SHORT TASK A: Write out the part of the passage on incorporating a business from "As business becomes" up to and including "sell a business.".
SHORT TASK B: In the passage on incorporating a business, what do shares represent?
SHORT TASK C: Turn the paragraph of the passage on incorporating a business that begins "After incorporating a business, business owners" into a short list of its main facts.

GIVEN TEXT:
....................
Secondly, incorporated businesses can deduct expenses - such as phone bills, marketing costs, business attire, transportation costs, office costs (including home office), supplies, and much more - in order to reduce taxable income - or the net amount that is left after expenses to be taxed as profit.
Thirdly, corporations are in a great position to apply for small business financing and tax credits. Many provinces in Canada have grants, loans, and tax incentives available to incorporated entities - that would not be available to individuals running an unincorporated side hustle, for example.
2. Limited Liability
Running a business is risky. And not just because it requires a lot of investment and personal sacrifice.
Businesses carry all sorts of financial and legal risks. Companies default, declare bankruptcy, get sued by their competitors and legislators.
Without incorporating, a business owner takes on the full risk, and is personally liable to repay any damages or to absorb losses. That means that even personal assets - such as home and money put aside for kids’ tuition - can get tied up in the lawsuit against the company.
That is why incorporation exists: to shield any individual against a liability related to business operations.
One of the advantages for the business owner to incorporate their business is that it creates a protective bubble that prevents any company-related activities to impact individuals who are involved with the company. Any losses, liabilities, and risks are kept separately from shareholders and directors who are involved in the business day-to-day.
For example, if the company defaults, it will not affect the personal credit history of company executives and employees. Be careful, though, as any illegal activity can still be traced back to the individuals involved.
3. Transfer of Ownership
Another advantage of incorporating a business is the ability to create, allocate, and transfer ownership in the company.
Businesses that are not incorporated are usually owned by individuals who run them. These startups or side-hustles produce income that gets attributed directly to the founder.
As business becomes more mature, and needs to formalize itself in order to grow and attract external resources (such as capital), incorporating a business creates a mechanism to do so.
After incorporating a business, business owners become eligible to issue shares. Shares represent the control and ownership in the company - and can be used to raise capital, attract co-founders, and sell a business.
For example, if an incorporated business is looking to grow from $50,000 / year to $500,000 / year in revenue, it can issue shares, and transfer 15% of those shares to an investor, in exchange for a sizable investment in the company.
4. Indefinite Lifespan
Another advantage of incorporating a business is granting it an indefinite lifespan. While individual businesses start and finish with the business owner’s involvement - corporations carry on, even beyond the tenure of the original founder.
Once incorporated, the company may go on forever. For example, General Electric was founded by none other than Thomas Edison in 1890. Rothschild Co. - the most iconic old-world bank - was started by a wealthy Rothschild family in 1810 - and still exists today. World’s oldest company - Kongo Gumi - a Japanese construction company - was formed in the year 578 to build shrines and temples.
....................
RAW DATA:
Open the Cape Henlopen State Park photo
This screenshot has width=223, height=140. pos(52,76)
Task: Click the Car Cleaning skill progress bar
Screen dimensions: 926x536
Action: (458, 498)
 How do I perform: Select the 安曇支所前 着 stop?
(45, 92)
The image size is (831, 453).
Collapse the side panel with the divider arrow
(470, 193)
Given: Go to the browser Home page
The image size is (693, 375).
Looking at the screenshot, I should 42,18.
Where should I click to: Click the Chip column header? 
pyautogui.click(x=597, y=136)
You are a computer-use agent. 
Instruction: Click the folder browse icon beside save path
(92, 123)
....................
FINAL RESULT A:
As business becomes more mature, and needs to formalize itself in order to grow and attract external resources (such as capital), incorporating a business creates a mechanism to do so.
After incorporating a business, business owners become eligible to issue shares. Shares represent the control and ownership in the company - and can be used to raise capital, attract co-founders, and sell a business.

FINAL RESULT B: Shares represent the control and ownership in the company.

FINAL RESULT C:
- Once a business is incorporated, its owners become eligible to issue shares.
- Shares represent control and ownership in the company.
- Shares can be used to raise capital, attract co-founders, and sell a business.